**What is being asked**
The expected reply is all of the data, returned exactly.

**The records**
<<<<

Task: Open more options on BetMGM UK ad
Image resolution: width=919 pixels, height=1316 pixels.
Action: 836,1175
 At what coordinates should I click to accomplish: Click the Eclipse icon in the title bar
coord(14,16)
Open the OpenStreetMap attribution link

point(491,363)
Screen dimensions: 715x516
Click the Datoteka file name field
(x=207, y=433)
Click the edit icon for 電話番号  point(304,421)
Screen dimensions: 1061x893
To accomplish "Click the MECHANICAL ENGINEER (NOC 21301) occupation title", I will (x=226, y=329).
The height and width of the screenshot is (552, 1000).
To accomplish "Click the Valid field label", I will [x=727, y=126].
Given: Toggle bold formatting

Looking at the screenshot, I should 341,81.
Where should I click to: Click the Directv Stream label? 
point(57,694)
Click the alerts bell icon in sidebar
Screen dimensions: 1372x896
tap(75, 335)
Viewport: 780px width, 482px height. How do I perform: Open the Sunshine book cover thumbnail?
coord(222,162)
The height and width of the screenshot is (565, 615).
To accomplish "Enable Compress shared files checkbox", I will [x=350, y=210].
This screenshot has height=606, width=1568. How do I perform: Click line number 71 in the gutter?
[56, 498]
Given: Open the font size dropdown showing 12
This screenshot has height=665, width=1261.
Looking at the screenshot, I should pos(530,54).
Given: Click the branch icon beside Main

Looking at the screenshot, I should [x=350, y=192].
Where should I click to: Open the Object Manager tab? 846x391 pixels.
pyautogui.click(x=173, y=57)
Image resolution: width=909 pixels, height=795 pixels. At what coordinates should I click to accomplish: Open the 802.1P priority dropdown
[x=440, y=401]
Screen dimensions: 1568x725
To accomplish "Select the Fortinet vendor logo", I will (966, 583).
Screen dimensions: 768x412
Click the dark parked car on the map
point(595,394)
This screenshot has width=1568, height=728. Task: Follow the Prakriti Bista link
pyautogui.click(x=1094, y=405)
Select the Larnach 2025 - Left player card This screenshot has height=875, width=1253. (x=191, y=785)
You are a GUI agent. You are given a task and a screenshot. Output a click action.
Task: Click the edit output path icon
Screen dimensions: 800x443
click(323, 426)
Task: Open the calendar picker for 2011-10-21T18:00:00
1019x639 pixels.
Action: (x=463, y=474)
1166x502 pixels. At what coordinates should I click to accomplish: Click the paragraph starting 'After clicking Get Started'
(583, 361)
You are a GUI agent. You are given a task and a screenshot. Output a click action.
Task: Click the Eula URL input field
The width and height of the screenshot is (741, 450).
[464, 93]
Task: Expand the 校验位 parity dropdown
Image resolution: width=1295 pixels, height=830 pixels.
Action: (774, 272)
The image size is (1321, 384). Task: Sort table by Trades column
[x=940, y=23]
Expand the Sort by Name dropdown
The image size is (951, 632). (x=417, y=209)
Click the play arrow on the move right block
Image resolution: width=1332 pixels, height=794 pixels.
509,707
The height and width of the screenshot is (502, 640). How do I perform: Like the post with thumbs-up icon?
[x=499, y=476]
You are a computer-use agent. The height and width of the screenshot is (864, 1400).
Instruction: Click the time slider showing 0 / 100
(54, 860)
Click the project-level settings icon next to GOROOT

>>>>

**Written answer**
Task: Open more options on BetMGM UK ad
Image resolution: width=919 pixels, height=1316 pixels.
Action: 836,1175
 At what coordinates should I click to accomplish: Click the Eclipse icon in the title bar
coord(14,16)
Open the OpenStreetMap attribution link

point(491,363)
Screen dimensions: 715x516
Click the Datoteka file name field
(x=207, y=433)
Click the edit icon for 電話番号  point(304,421)
Screen dimensions: 1061x893
To accomplish "Click the MECHANICAL ENGINEER (NOC 21301) occupation title", I will (x=226, y=329).
The height and width of the screenshot is (552, 1000).
To accomplish "Click the Valid field label", I will [x=727, y=126].
Given: Toggle bold formatting

Looking at the screenshot, I should 341,81.
Where should I click to: Click the Directv Stream label? 
point(57,694)
Click the alerts bell icon in sidebar
Screen dimensions: 1372x896
tap(75, 335)
Viewport: 780px width, 482px height. How do I perform: Open the Sunshine book cover thumbnail?
coord(222,162)
The height and width of the screenshot is (565, 615).
To accomplish "Enable Compress shared files checkbox", I will [x=350, y=210].
This screenshot has height=606, width=1568. How do I perform: Click line number 71 in the gutter?
[56, 498]
Given: Open the font size dropdown showing 12
This screenshot has height=665, width=1261.
Looking at the screenshot, I should pos(530,54).
Given: Click the branch icon beside Main

Looking at the screenshot, I should [x=350, y=192].
Where should I click to: Open the Object Manager tab? 846x391 pixels.
pyautogui.click(x=173, y=57)
Image resolution: width=909 pixels, height=795 pixels. At what coordinates should I click to accomplish: Open the 802.1P priority dropdown
[x=440, y=401]
Screen dimensions: 1568x725
To accomplish "Select the Fortinet vendor logo", I will (966, 583).
Screen dimensions: 768x412
Click the dark parked car on the map
point(595,394)
This screenshot has width=1568, height=728. Task: Follow the Prakriti Bista link
pyautogui.click(x=1094, y=405)
Select the Larnach 2025 - Left player card This screenshot has height=875, width=1253. (x=191, y=785)
You are a GUI agent. You are given a task and a screenshot. Output a click action.
Task: Click the edit output path icon
Screen dimensions: 800x443
click(323, 426)
Task: Open the calendar picker for 2011-10-21T18:00:00
1019x639 pixels.
Action: (x=463, y=474)
1166x502 pixels. At what coordinates should I click to accomplish: Click the paragraph starting 'After clicking Get Started'
(583, 361)
You are a GUI agent. You are given a task and a screenshot. Output a click action.
Task: Click the Eula URL input field
The width and height of the screenshot is (741, 450).
[464, 93]
Task: Expand the 校验位 parity dropdown
Image resolution: width=1295 pixels, height=830 pixels.
Action: (774, 272)
The image size is (1321, 384). Task: Sort table by Trades column
[x=940, y=23]
Expand the Sort by Name dropdown
The image size is (951, 632). (x=417, y=209)
Click the play arrow on the move right block
Image resolution: width=1332 pixels, height=794 pixels.
509,707
The height and width of the screenshot is (502, 640). How do I perform: Like the post with thumbs-up icon?
[x=499, y=476]
You are a computer-use agent. The height and width of the screenshot is (864, 1400).
Instruction: Click the time slider showing 0 / 100
(54, 860)
Click the project-level settings icon next to GOROOT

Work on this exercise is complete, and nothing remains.